All priests, teachers, counselors, child care workers and employees and volunteers working with children will be required to complete the training. Free to participants, the sessions will take place throughout the archdiocese.

A representative for National Catholic Services will lead 35 local professional counselors through a two-day training session at the Archdiocesan Pastoral Center in Shrewsbury next week. An estimated 20,000 individuals will then complete the program over a 12- to 18-month period.

Participants will study ways to recognize and report potential child abuse situations and how to ensure the safety of children within their churches, schools and agencies. Adults also will learn how to discuss sexual abuse with children and how to teach them to protect themselves.

Included in "Protecting God's Children" are a series of videotaped statements from victims, their families and child abusers that add "a depth of understanding to this problem," said Tom Lemp, director of Catholic Family Counseling's School Partnership Program and the coordinator of "Protecting God's Children" in the archdiocese.

Terry Edelmann, director of community relations for the Catholic Education Office, seconded the significance of the videos, particularly child abusers' descriptions of their own behavior.

"Rather than just hearing, writing about it or theorizing about it, I think that (the video testament) is such powerful witness that it really gets people totally committed" to protecting children, Edelmann said.

Adults who complete the training also will have access to a "continuing education component" - a Web site that features background on laws and archdiocesan policy regarding the protection of children, Lemp said. It also will carry regular bulletins "to ensure that they remain as current as possible."

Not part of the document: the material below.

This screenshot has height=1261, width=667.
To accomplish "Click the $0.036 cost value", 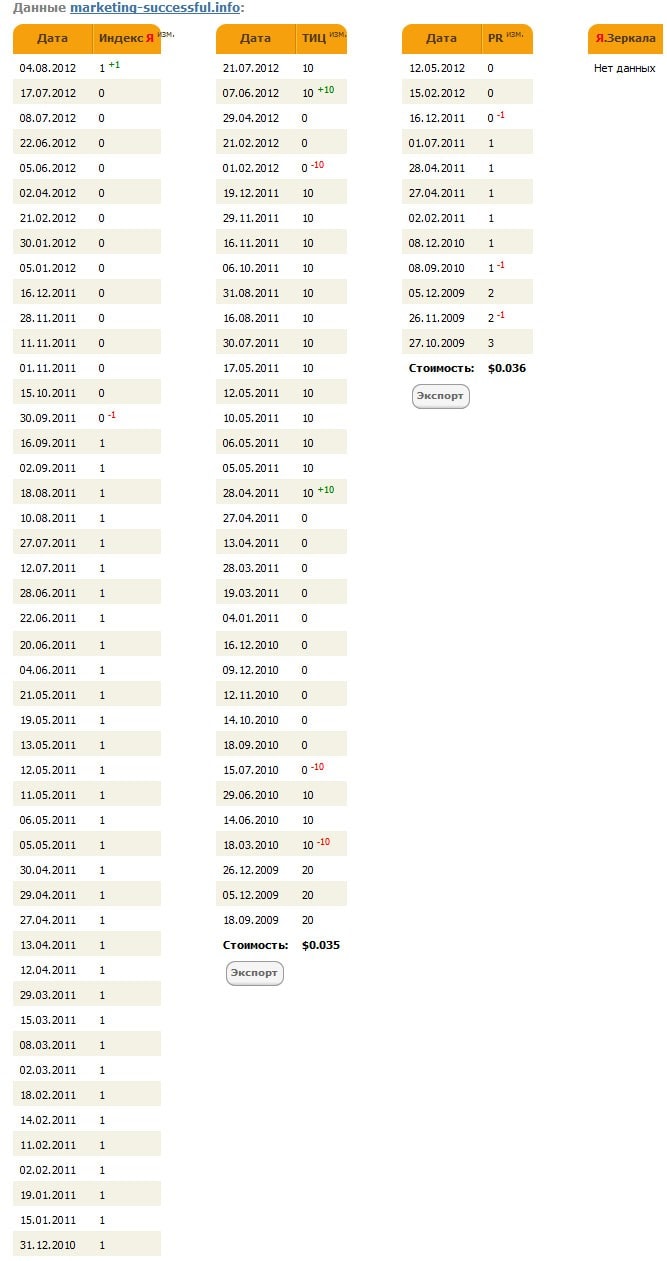I will tap(506, 368).
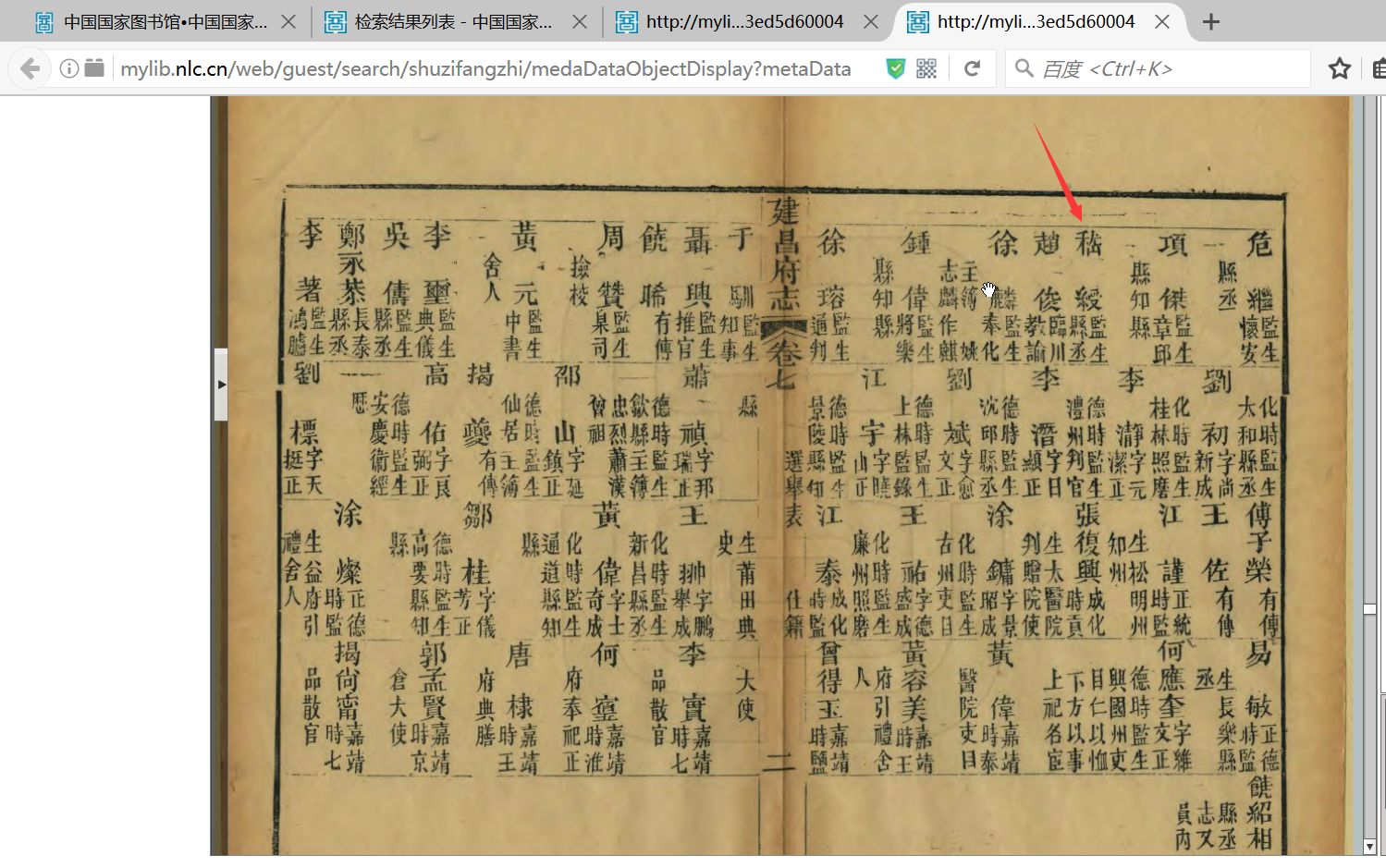Close the second browser tab

click(x=580, y=21)
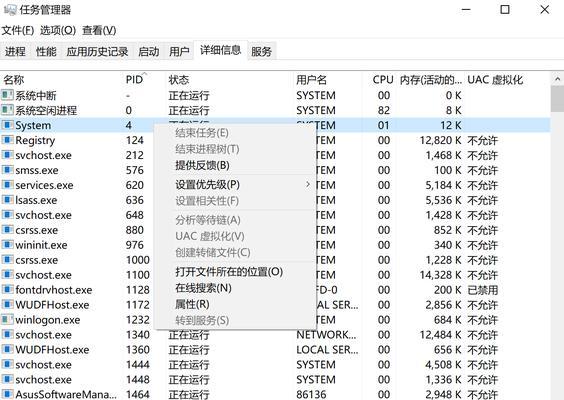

The final version of "Protecting God's Children" has been available for about one year. "I think once (people) see the programs, especially the videos, I think there will be a very good response," Edelmann said.

The program follows the directive in Article 12 of the "Charter for the Protection of Children and Young People," which calls for dioceses to establish programs that create and maintain safe environments for children and to provide education and training opportunities for ministers, educators, parents and children. The United States Conference of Catholic Bishops adopted the charter at its June meeting in Dallas.

The goal of the archdiocese's program is to "implement that bishops' statement as much and as completely as we possibly can," Lemp said.

"Protecting God's Children" was recommended to Archbishop Justin Rigali by the Child Safety Committee of the Archdiocese, which began its search for such a prevention program in February. Among its members are representatives from schools, child-related agencies and health-care and insurance professionals.

The archdiocese has been providing training on sexual abuse prevention for principals, teachers and staff at Catholic schools and had been "hoping to expand that to the entire archdiocese," Lemp said. The bishops' statement "gave us the impetus to go forward."

"Protecting our children is everyone's responsibility," Father Robert Hermann, newly named vicar for education for the archdiocese and clerical representative to the Child Safety Committee, said in a recent statement. "Through this program we are giving people the tools they need to carry out the responsibility."